Extradição de Eduardo Bolsonaro pode ser contestada nos EUA com argumento de parcialidade de Moraes, avaliam especialistas
Defesa do ex-deputado poderá alegar falta de imparcialidade do ministro Alexandre de Moraes e supostas falhas no devido processo legal para tentar impedir eventual extradição aos Estados Unidos

A possibilidade de uma eventual extradição do ex-deputado federal Eduardo Bolsonaro para o Brasil poderá enfrentar obstáculos jurídicos nos Estados Unidos caso sua defesa utilize como argumento a suposta parcialidade do ministro Alexandre de Moraes. A avaliação foi destacada por analistas e jornalistas que acompanham os desdobramentos do caso envolvendo a recente condenação do ex-parlamentar pelo Supremo Tribunal Federal (STF).
Na última terça-feira (16), a Primeira Turma do STF condenou Eduardo Bolsonaro a quatro anos e dois meses de prisão pelo crime de coação no curso do processo. A acusação sustentou que o ex-deputado teria atuado junto a autoridades norte-americanas para pressionar o Judiciário brasileiro durante o julgamento que resultou na condenação de seu pai, o ex-presidente Jair Bolsonaro.
Atualmente residindo nos Estados Unidos, Eduardo afirma que não recebeu notificação adequada do processo e sustenta que houve violação ao devido processo legal. Em manifestação após a condenação, ele declarou que qualquer sentença sem observância das garantias legais seria nula e classificou o julgamento como uma tentativa de afastá-lo da disputa eleitoral.
Segundo especialistas em cooperação jurídica internacional, tribunais norte-americanos costumam analisar não apenas a existência de acordos de extradição, mas também aspectos relacionados a direitos fundamentais, imparcialidade do julgador e garantias processuais.
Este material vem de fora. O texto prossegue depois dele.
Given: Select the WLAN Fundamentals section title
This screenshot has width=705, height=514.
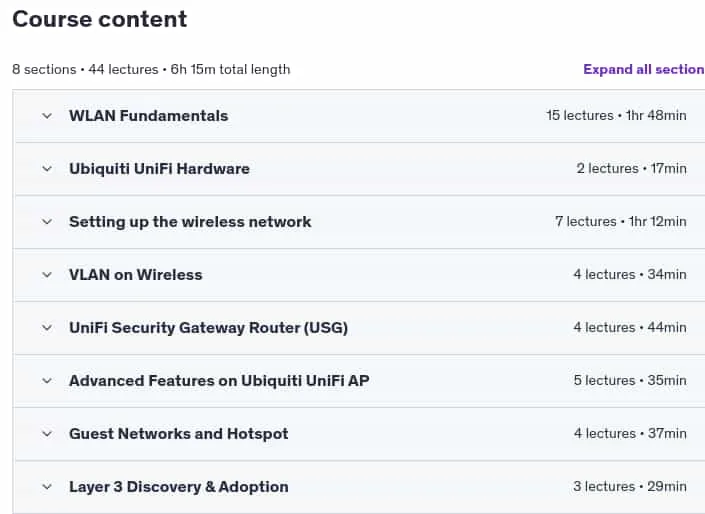Looking at the screenshot, I should point(149,116).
A defesa poderia sustentar que Moraes atuou em condições que comprometeriam sua imparcialidade, argumento que já foi levantado anteriormente em petições apresentadas no próprio STF.
Contudo, especialistas ressaltam que uma eventual alegação de parcialidade não garante automaticamente a negativa de extradição. A decisão dependeria da análise das autoridades judiciais americanas sobre o conjunto das provas, da natureza dos crimes imputados e do cumprimento dos requisitos previstos no tratado bilateral entre Brasil e Estados Unidos.
O tema ganhou repercussão após decisões recentes de tribunais estrangeiros que, em alguns casos envolvendo aliados do ex-presidente Jair Bolsonaro, examinaram alegações relacionadas ao devido processo legal e à natureza política das acusações. Ainda assim, cada pedido de extradição possui características próprias e é analisado individualmente pelas cortes competentes.
Até o momento, não há pedido formal de extradição em tramitação nos Estados Unidos relacionado à condenação de Eduardo Bolsonaro, nem manifestação oficial das autoridades americanas sobre o assunto.